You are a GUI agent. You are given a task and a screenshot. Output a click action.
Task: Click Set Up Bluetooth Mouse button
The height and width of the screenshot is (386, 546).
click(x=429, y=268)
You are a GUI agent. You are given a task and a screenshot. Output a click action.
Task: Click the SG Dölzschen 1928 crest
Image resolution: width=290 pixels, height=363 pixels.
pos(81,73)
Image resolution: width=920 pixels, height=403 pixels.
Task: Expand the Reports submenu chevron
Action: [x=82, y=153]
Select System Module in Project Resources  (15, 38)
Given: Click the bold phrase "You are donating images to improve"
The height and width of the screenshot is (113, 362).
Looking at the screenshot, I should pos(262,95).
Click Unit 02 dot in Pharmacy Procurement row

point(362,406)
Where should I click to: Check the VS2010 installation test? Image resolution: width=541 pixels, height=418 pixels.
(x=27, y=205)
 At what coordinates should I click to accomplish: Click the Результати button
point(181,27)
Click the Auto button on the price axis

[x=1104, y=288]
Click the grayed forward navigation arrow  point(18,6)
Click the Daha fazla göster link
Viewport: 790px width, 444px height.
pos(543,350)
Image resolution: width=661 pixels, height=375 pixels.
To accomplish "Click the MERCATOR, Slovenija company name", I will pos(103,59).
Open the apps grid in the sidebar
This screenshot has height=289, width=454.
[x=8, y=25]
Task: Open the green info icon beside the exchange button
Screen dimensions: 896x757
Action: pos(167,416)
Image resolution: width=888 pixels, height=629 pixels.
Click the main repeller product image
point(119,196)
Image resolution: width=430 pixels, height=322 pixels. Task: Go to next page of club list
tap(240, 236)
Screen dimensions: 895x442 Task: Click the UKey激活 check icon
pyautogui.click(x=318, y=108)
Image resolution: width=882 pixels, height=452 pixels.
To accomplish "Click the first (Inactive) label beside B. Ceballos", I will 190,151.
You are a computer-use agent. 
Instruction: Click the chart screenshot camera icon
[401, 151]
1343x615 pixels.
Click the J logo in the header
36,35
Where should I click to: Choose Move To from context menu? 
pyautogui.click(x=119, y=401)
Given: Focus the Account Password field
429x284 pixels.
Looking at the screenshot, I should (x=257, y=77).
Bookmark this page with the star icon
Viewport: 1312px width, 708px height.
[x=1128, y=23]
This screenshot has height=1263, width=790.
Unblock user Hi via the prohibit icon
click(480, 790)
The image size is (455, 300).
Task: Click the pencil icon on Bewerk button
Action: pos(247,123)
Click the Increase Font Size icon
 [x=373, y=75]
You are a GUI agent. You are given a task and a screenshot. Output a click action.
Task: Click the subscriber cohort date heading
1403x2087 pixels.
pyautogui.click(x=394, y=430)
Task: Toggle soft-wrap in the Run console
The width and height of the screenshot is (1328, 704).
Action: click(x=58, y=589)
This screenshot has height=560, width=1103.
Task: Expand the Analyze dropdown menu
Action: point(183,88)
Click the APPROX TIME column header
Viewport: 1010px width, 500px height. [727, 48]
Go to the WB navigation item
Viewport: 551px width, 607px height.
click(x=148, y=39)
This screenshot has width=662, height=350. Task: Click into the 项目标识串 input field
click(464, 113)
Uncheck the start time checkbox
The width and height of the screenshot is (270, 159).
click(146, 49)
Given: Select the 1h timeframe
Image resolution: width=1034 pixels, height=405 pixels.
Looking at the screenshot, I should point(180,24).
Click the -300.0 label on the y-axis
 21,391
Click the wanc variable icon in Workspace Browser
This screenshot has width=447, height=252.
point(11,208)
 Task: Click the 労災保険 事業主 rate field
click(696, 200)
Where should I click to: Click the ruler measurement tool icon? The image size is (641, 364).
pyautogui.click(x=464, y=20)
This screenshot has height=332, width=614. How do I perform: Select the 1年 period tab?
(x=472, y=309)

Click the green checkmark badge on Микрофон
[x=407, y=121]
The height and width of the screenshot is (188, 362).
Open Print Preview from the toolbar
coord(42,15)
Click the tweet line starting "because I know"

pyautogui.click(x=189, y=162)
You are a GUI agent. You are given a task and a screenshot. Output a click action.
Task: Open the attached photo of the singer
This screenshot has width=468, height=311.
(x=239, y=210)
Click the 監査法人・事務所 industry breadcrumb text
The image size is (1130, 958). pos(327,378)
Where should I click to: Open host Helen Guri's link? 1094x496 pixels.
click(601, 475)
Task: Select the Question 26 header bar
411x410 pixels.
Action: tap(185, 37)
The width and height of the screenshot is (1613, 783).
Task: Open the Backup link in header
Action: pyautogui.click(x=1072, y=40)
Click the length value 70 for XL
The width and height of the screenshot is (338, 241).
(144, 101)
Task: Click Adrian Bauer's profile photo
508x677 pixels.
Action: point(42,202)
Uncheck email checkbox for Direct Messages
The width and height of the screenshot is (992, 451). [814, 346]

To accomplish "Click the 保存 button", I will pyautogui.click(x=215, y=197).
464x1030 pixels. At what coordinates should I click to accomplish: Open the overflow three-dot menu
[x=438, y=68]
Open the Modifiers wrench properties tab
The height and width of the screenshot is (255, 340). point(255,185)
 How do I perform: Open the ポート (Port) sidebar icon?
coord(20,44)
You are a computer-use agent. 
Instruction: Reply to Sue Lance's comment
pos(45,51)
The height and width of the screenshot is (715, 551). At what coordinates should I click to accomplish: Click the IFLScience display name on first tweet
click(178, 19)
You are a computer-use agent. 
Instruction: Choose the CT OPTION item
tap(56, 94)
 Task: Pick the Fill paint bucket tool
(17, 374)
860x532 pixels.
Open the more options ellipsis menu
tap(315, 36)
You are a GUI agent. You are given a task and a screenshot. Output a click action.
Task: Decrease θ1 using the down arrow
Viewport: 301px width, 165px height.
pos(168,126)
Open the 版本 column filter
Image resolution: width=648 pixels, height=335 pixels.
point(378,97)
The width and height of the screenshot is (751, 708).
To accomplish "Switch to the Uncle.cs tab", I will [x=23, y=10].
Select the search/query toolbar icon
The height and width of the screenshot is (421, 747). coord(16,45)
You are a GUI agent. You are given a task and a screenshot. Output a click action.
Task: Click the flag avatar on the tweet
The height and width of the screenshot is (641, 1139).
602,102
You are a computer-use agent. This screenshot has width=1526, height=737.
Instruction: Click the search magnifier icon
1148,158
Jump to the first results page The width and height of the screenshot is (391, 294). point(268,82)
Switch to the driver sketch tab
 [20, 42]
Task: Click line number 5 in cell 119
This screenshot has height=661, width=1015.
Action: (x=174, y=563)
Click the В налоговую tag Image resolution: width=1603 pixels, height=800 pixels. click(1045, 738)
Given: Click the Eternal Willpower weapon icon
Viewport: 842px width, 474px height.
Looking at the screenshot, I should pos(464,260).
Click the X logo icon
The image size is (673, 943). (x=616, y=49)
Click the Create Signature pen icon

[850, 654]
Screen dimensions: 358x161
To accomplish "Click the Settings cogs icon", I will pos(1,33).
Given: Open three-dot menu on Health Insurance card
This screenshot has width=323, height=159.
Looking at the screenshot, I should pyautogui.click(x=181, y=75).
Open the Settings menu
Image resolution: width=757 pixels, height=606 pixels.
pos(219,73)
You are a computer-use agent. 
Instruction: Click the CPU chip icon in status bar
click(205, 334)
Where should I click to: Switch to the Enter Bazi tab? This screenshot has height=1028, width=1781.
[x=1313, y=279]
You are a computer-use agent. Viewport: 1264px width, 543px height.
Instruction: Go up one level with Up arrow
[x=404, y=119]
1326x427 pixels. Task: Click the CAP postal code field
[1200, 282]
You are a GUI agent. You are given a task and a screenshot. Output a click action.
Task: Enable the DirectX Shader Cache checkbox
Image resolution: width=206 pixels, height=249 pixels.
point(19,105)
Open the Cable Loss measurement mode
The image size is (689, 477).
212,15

################

The expected result is every record above, duplicated exactly.

RESPONSE FOR THIS EXERCISE:
You are a GUI agent. You are given a task and a screenshot. Output a click action.
Task: Click Set Up Bluetooth Mouse button
The height and width of the screenshot is (386, 546).
click(x=429, y=268)
You are a GUI agent. You are given a task and a screenshot. Output a click action.
Task: Click the SG Dölzschen 1928 crest
Image resolution: width=290 pixels, height=363 pixels.
pos(81,73)
Image resolution: width=920 pixels, height=403 pixels.
Task: Expand the Reports submenu chevron
Action: [x=82, y=153]
Select System Module in Project Resources  (15, 38)
Given: Click the bold phrase "You are donating images to improve"
The height and width of the screenshot is (113, 362).
Looking at the screenshot, I should pos(262,95).
Click Unit 02 dot in Pharmacy Procurement row

point(362,406)
Where should I click to: Check the VS2010 installation test? Image resolution: width=541 pixels, height=418 pixels.
(x=27, y=205)
 At what coordinates should I click to accomplish: Click the Результати button
point(181,27)
Click the Auto button on the price axis

[x=1104, y=288]
Click the grayed forward navigation arrow  point(18,6)
Click the Daha fazla göster link
Viewport: 790px width, 444px height.
pos(543,350)
Image resolution: width=661 pixels, height=375 pixels.
To accomplish "Click the MERCATOR, Slovenija company name", I will pos(103,59).
Open the apps grid in the sidebar
This screenshot has height=289, width=454.
[x=8, y=25]
Task: Open the green info icon beside the exchange button
Screen dimensions: 896x757
Action: pos(167,416)
Image resolution: width=888 pixels, height=629 pixels.
Click the main repeller product image
point(119,196)
Image resolution: width=430 pixels, height=322 pixels. Task: Go to next page of club list
tap(240, 236)
Screen dimensions: 895x442 Task: Click the UKey激活 check icon
pyautogui.click(x=318, y=108)
Image resolution: width=882 pixels, height=452 pixels.
To accomplish "Click the first (Inactive) label beside B. Ceballos", I will 190,151.
You are a computer-use agent. 
Instruction: Click the chart screenshot camera icon
[401, 151]
1343x615 pixels.
Click the J logo in the header
36,35
Where should I click to: Choose Move To from context menu? 
pyautogui.click(x=119, y=401)
Given: Focus the Account Password field
429x284 pixels.
Looking at the screenshot, I should (x=257, y=77).
Bookmark this page with the star icon
Viewport: 1312px width, 708px height.
[x=1128, y=23]
This screenshot has height=1263, width=790.
Unblock user Hi via the prohibit icon
click(480, 790)
The image size is (455, 300).
Task: Click the pencil icon on Bewerk button
Action: pos(247,123)
Click the Increase Font Size icon
 [x=373, y=75]
You are a GUI agent. You are given a task and a screenshot. Output a click action.
Task: Click the subscriber cohort date heading
1403x2087 pixels.
pyautogui.click(x=394, y=430)
Task: Toggle soft-wrap in the Run console
The width and height of the screenshot is (1328, 704).
Action: click(x=58, y=589)
This screenshot has height=560, width=1103.
Task: Expand the Analyze dropdown menu
Action: point(183,88)
Click the APPROX TIME column header
Viewport: 1010px width, 500px height. [727, 48]
Go to the WB navigation item
Viewport: 551px width, 607px height.
click(x=148, y=39)
This screenshot has width=662, height=350. Task: Click into the 项目标识串 input field
click(464, 113)
Uncheck the start time checkbox
The width and height of the screenshot is (270, 159).
click(146, 49)
Given: Select the 1h timeframe
Image resolution: width=1034 pixels, height=405 pixels.
Looking at the screenshot, I should point(180,24).
Click the -300.0 label on the y-axis
 21,391
Click the wanc variable icon in Workspace Browser
This screenshot has width=447, height=252.
point(11,208)
 Task: Click the 労災保険 事業主 rate field
click(696, 200)
Where should I click to: Click the ruler measurement tool icon? The image size is (641, 364).
pyautogui.click(x=464, y=20)
This screenshot has height=332, width=614. How do I perform: Select the 1年 period tab?
(x=472, y=309)

Click the green checkmark badge on Микрофон
[x=407, y=121]
The height and width of the screenshot is (188, 362).
Open Print Preview from the toolbar
coord(42,15)
Click the tweet line starting "because I know"

pyautogui.click(x=189, y=162)
You are a GUI agent. You are given a task and a screenshot. Output a click action.
Task: Open the attached photo of the singer
This screenshot has width=468, height=311.
(x=239, y=210)
Click the 監査法人・事務所 industry breadcrumb text
The image size is (1130, 958). pos(327,378)
Where should I click to: Open host Helen Guri's link? 1094x496 pixels.
click(601, 475)
Task: Select the Question 26 header bar
411x410 pixels.
Action: tap(185, 37)
The width and height of the screenshot is (1613, 783).
Task: Open the Backup link in header
Action: pyautogui.click(x=1072, y=40)
Click the length value 70 for XL
The width and height of the screenshot is (338, 241).
(144, 101)
Task: Click Adrian Bauer's profile photo
508x677 pixels.
Action: point(42,202)
Uncheck email checkbox for Direct Messages
The width and height of the screenshot is (992, 451). [814, 346]

To accomplish "Click the 保存 button", I will pyautogui.click(x=215, y=197).
464x1030 pixels. At what coordinates should I click to accomplish: Open the overflow three-dot menu
[x=438, y=68]
Open the Modifiers wrench properties tab
The height and width of the screenshot is (255, 340). point(255,185)
 How do I perform: Open the ポート (Port) sidebar icon?
coord(20,44)
You are a computer-use agent. 
Instruction: Reply to Sue Lance's comment
pos(45,51)
The height and width of the screenshot is (715, 551). At what coordinates should I click to accomplish: Click the IFLScience display name on first tweet
click(178, 19)
You are a computer-use agent. 
Instruction: Choose the CT OPTION item
tap(56, 94)
 Task: Pick the Fill paint bucket tool
(17, 374)
860x532 pixels.
Open the more options ellipsis menu
tap(315, 36)
You are a GUI agent. You are given a task and a screenshot. Output a click action.
Task: Decrease θ1 using the down arrow
Viewport: 301px width, 165px height.
pos(168,126)
Open the 版本 column filter
Image resolution: width=648 pixels, height=335 pixels.
point(378,97)
The width and height of the screenshot is (751, 708).
To accomplish "Switch to the Uncle.cs tab", I will [x=23, y=10].
Select the search/query toolbar icon
The height and width of the screenshot is (421, 747). coord(16,45)
You are a GUI agent. You are given a task and a screenshot. Output a click action.
Task: Click the flag avatar on the tweet
The height and width of the screenshot is (641, 1139).
602,102
You are a computer-use agent. This screenshot has width=1526, height=737.
Instruction: Click the search magnifier icon
1148,158
Jump to the first results page The width and height of the screenshot is (391, 294). point(268,82)
Switch to the driver sketch tab
 [20, 42]
Task: Click line number 5 in cell 119
This screenshot has height=661, width=1015.
Action: (x=174, y=563)
Click the В налоговую tag Image resolution: width=1603 pixels, height=800 pixels. click(1045, 738)
Given: Click the Eternal Willpower weapon icon
Viewport: 842px width, 474px height.
Looking at the screenshot, I should pos(464,260).
Click the X logo icon
The image size is (673, 943). (x=616, y=49)
Click the Create Signature pen icon

[850, 654]
Screen dimensions: 358x161
To accomplish "Click the Settings cogs icon", I will pos(1,33).
Given: Open three-dot menu on Health Insurance card
This screenshot has width=323, height=159.
Looking at the screenshot, I should pyautogui.click(x=181, y=75).
Open the Settings menu
Image resolution: width=757 pixels, height=606 pixels.
pos(219,73)
You are a computer-use agent. 
Instruction: Click the CPU chip icon in status bar
click(205, 334)
Where should I click to: Switch to the Enter Bazi tab? This screenshot has height=1028, width=1781.
[x=1313, y=279]
You are a computer-use agent. Viewport: 1264px width, 543px height.
Instruction: Go up one level with Up arrow
[x=404, y=119]
1326x427 pixels. Task: Click the CAP postal code field
[1200, 282]
You are a GUI agent. You are given a task and a screenshot. Output a click action.
Task: Enable the DirectX Shader Cache checkbox
Image resolution: width=206 pixels, height=249 pixels.
point(19,105)
Open the Cable Loss measurement mode
The image size is (689, 477).
212,15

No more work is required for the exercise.